Take Iran. It's right in the middle of the Middle East. It has the biggest population in the Middle East. It has a lot of influence in the Middle East, as well as in Central Asia. So, again, it behooves China to maintain close relations with Iran for a lot of reasons of its own.


There are also other reasons that make it tempting for the Chinese to maintain these weapons supplies to these kinds of countries.


Another way to look at your question is take a scenario like Korea, where we have this very slow process of the opening of North Korea. We don't know whether during that process North Korea will either collapse or launch some kind of military attack on South Korea. One doesn't know what North Korea's really up to. And, of course, China is the most influential country over the North Koreans. Not that it has much influence, but more than anybody else. And China has a tremendous stake in the outcome of things in Korea.

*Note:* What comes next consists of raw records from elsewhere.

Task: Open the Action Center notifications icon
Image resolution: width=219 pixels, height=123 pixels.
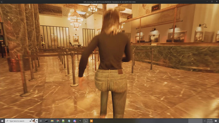Action: pyautogui.click(x=216, y=121)
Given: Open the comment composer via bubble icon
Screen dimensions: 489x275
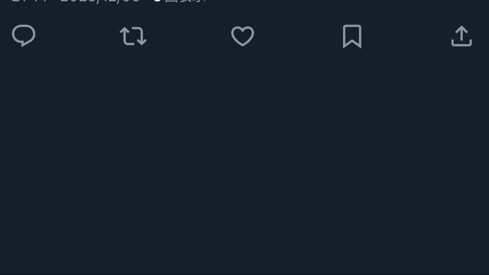Looking at the screenshot, I should pyautogui.click(x=24, y=36).
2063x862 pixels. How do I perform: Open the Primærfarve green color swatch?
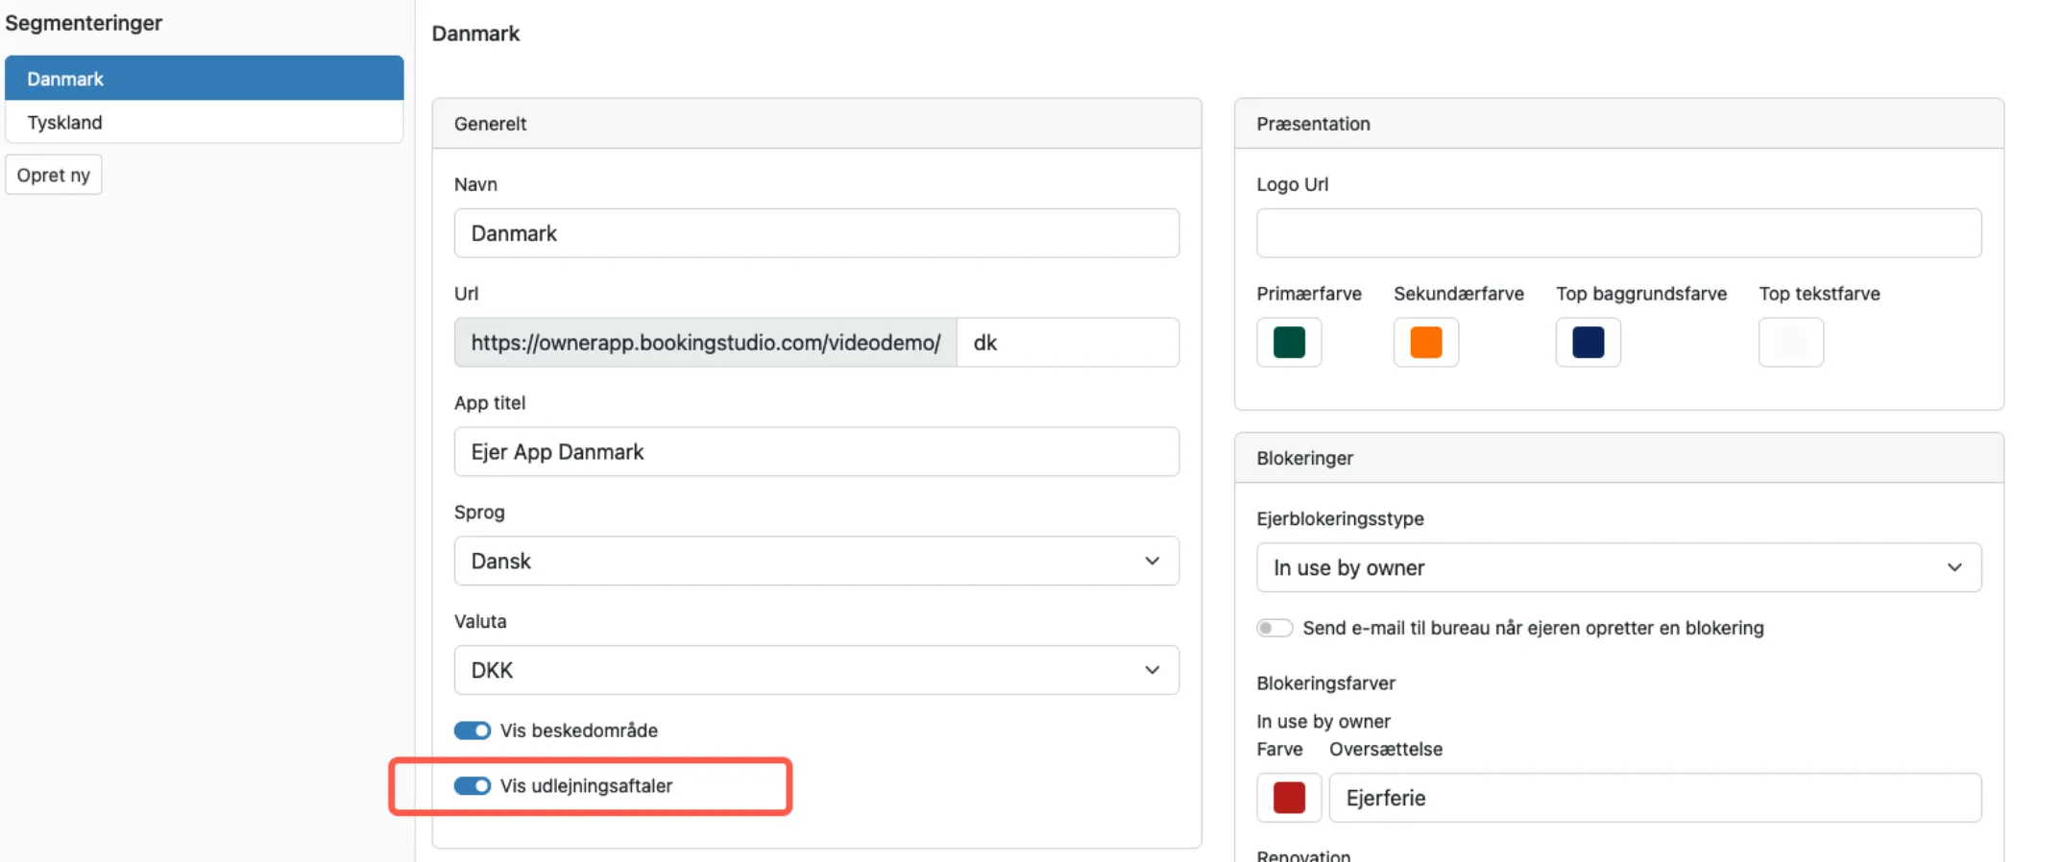pyautogui.click(x=1289, y=343)
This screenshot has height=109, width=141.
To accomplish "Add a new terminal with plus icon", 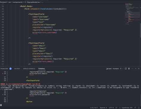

If, for example, we went to sleep and 30 years later we wake up and, lo and behold, the entire Korean peninsula is under the control of or influence of the Americans, with American troops there, as they are now, but over the whole peninsula, China wouldn't like that.


If things in Korea unfold in such a way that the Americans and Chinese are able to cooperate in achieving some sort of soft landing of the Korean scene, then the answer to your question will be yes, China contributed to peace in the region. But if not, then maybe not.